## TASK GOAL
Copy out everything from the line containing "You are a computer-use" down to the last of the items, requests included, and shift every coordinate in the answers by adding 73 to it. Leave the pictures out.

## START THE DATA

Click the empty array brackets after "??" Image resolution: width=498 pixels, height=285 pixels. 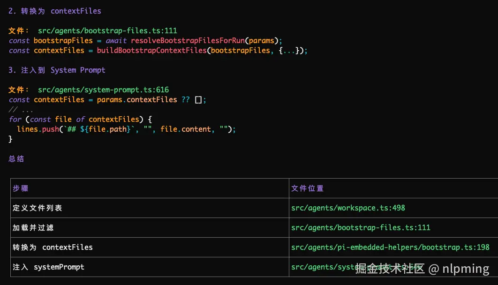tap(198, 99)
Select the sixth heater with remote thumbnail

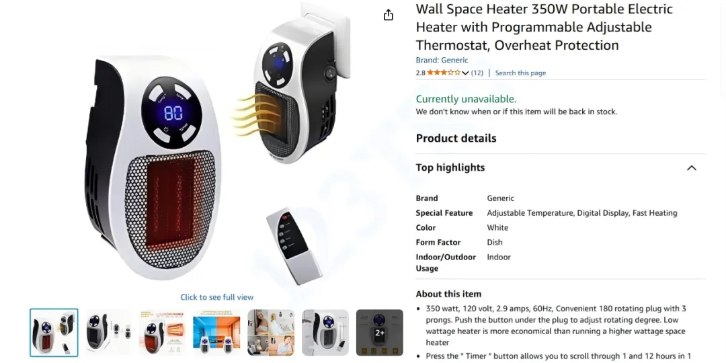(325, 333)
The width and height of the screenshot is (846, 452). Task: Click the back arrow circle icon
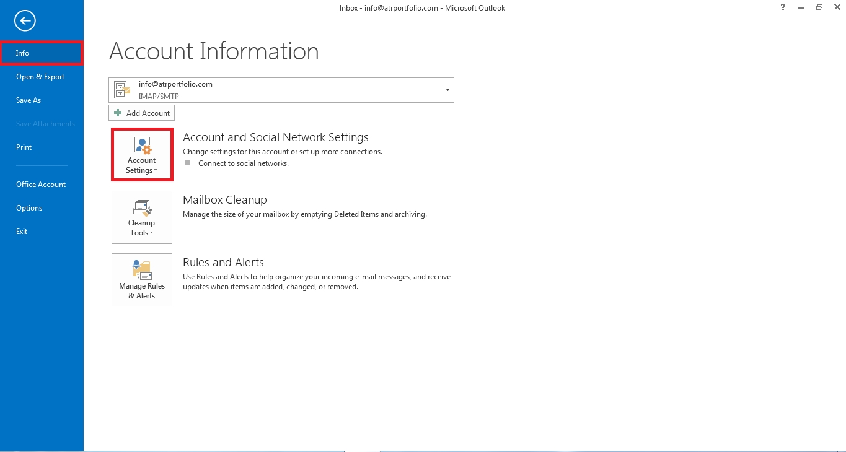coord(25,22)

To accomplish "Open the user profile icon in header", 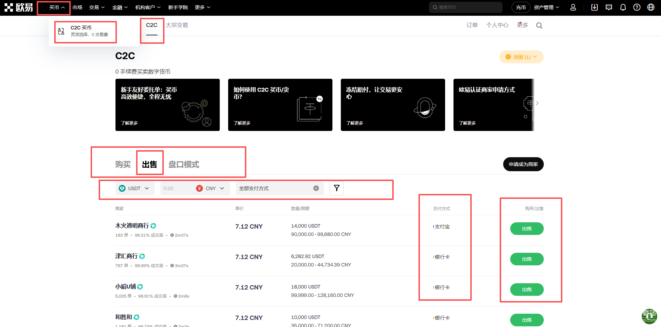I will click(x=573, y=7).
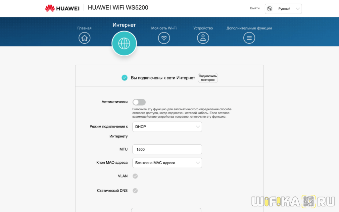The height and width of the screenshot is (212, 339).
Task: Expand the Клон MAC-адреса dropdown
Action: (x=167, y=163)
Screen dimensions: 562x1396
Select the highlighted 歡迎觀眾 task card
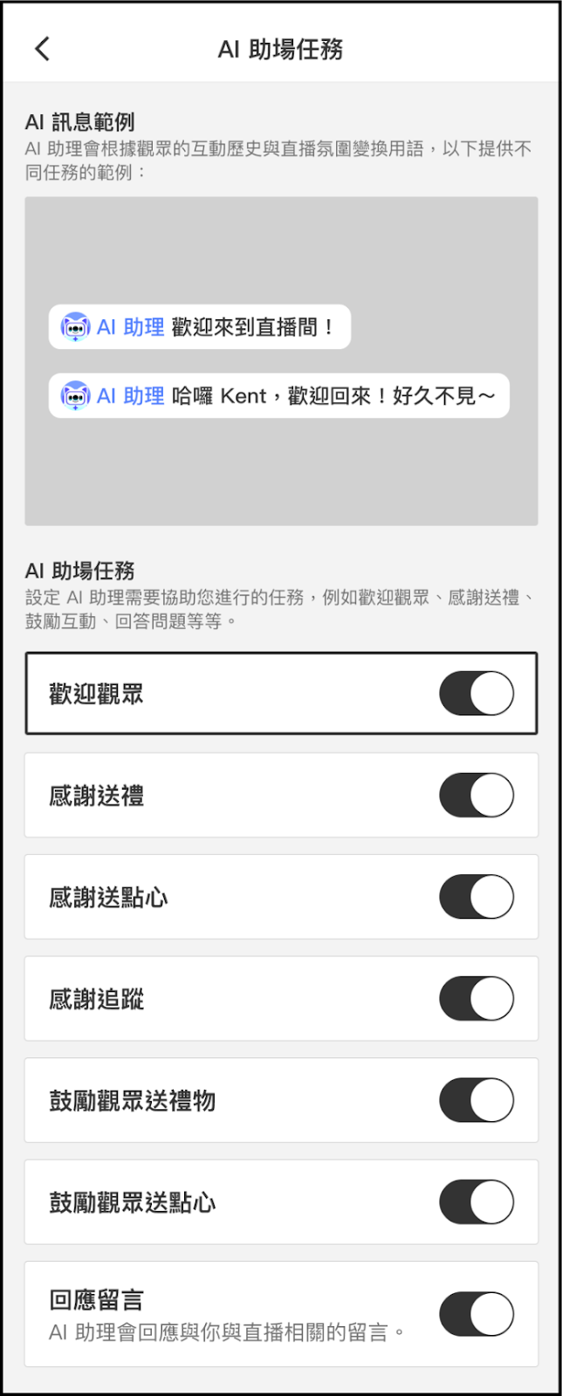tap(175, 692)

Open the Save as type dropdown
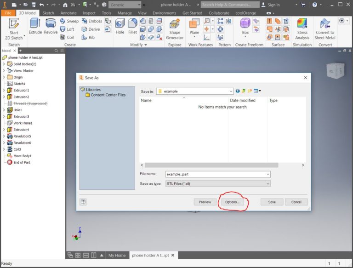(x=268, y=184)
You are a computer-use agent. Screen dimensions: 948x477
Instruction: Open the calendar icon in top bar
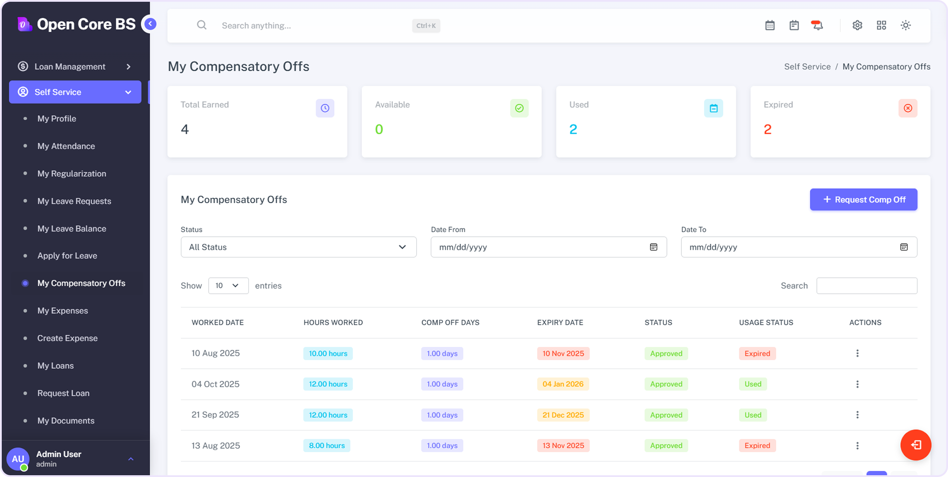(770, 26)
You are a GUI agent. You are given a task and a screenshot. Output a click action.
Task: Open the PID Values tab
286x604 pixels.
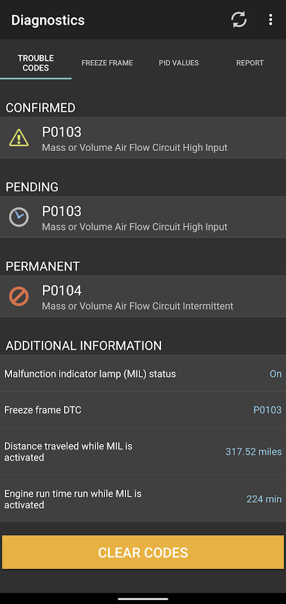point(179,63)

## END THE DATA

## CORRECT OUTPUT
You are a computer-use agent. Screen dimensions: 948x477
Instruction: Open the calendar icon in top bar
(843, 99)
You are a GUI agent. You are given a task and a screenshot. Output a click action.
Task: Open the PID Values tab
286x604 pixels.
point(252,136)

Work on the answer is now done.